[Begin Text passage]

# Rice Pudding on the stove top



## tropics (Jan 26, 2018)

Rice Pudding is always a great dessert
WARNING Do not do this if you can not stay at the stove!!
I rinse some of the starch off the rice






Drain then add Milk and Salt I start getting the eggs tempered by placing them in a glass of warm water.Bring rice to a boil stirring often





Egg & Sugar Mixture ready





When the rice is ready it should have absorbed most of the milk





Now you have to add about half of the rice to the egg mix
This will temper the eggs so you do not have scrambled eggs





Simmer til thickened





Add Cinnamon if wanted serve





Thanks for looking
Richie
This takes a good 30 to 45 minutes to make

                                                 Rice Pudding Recipe

Ingredients

    * 5 1/2  cups Whole Milk
    * 2/3 cup (66 grams) of long or short grain white rice
    * 1/4 teaspoon salt
    * 4 eggs
    * 1/2 cup white sugar
    * 1 teaspoon of pure vanilla extract
    * 1/4 teaspoon of ground cinnamon
    * 1/3 cup (40 grams) raisins

Method

1 In a medium heavy bottomed saucepan, combine milk, rice and salt and 
bring to a boil over high heat. Reduce heat to low and simmer until the 
rice is tender, about 20 minutes. Stir frequently to prevent the rice from 
sticking to the bottom of the pan.

2 In a small mixing bowl, whisk together egg and sugar until well mixed.

3 After rice is cooked Add a half cup of the rice mixture - a tablespoon at a 
time -to the egg mix beating to incorporate.

[End Text passage]

### [Tasks to perform]
A. Translate this sentence from the rice pudding post into French: "In a small mixing bowl, whisk together egg and sugar until well mixed."
B. Print, without any changes, the stretch of the rice pudding post from "1 In a medium" through "beating to incorporate.".

[Begin Supplied material]

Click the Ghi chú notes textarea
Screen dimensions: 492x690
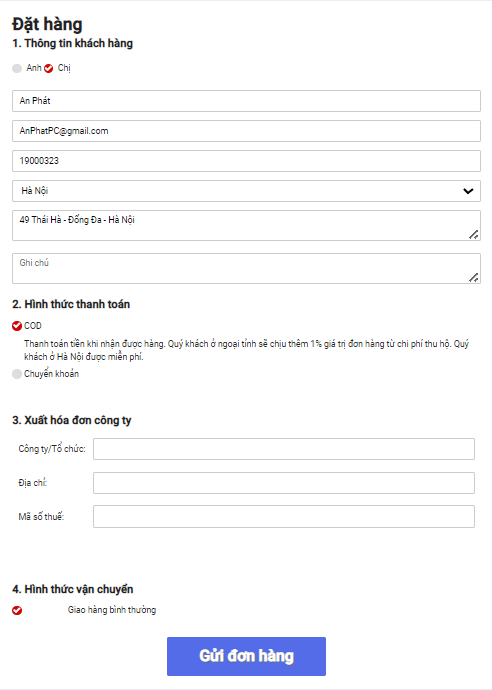tap(246, 268)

[End Supplied material]

### [Solutions to the exercise]
A. Dans un petit bol à mélanger, fouettez ensemble l'œuf et le sucre jusqu'à ce qu'ils soient bien mélangés.

B.
1 In a medium heavy bottomed saucepan, combine milk, rice and salt and 
bring to a boil over high heat. Reduce heat to low and simmer until the 
rice is tender, about 20 minutes. Stir frequently to prevent the rice from 
sticking to the bottom of the pan.

2 In a small mixing bowl, whisk together egg and sugar until well mixed.

3 After rice is cooked Add a half cup of the rice mixture - a tablespoon at a 
time -to the egg mix beating to incorporate.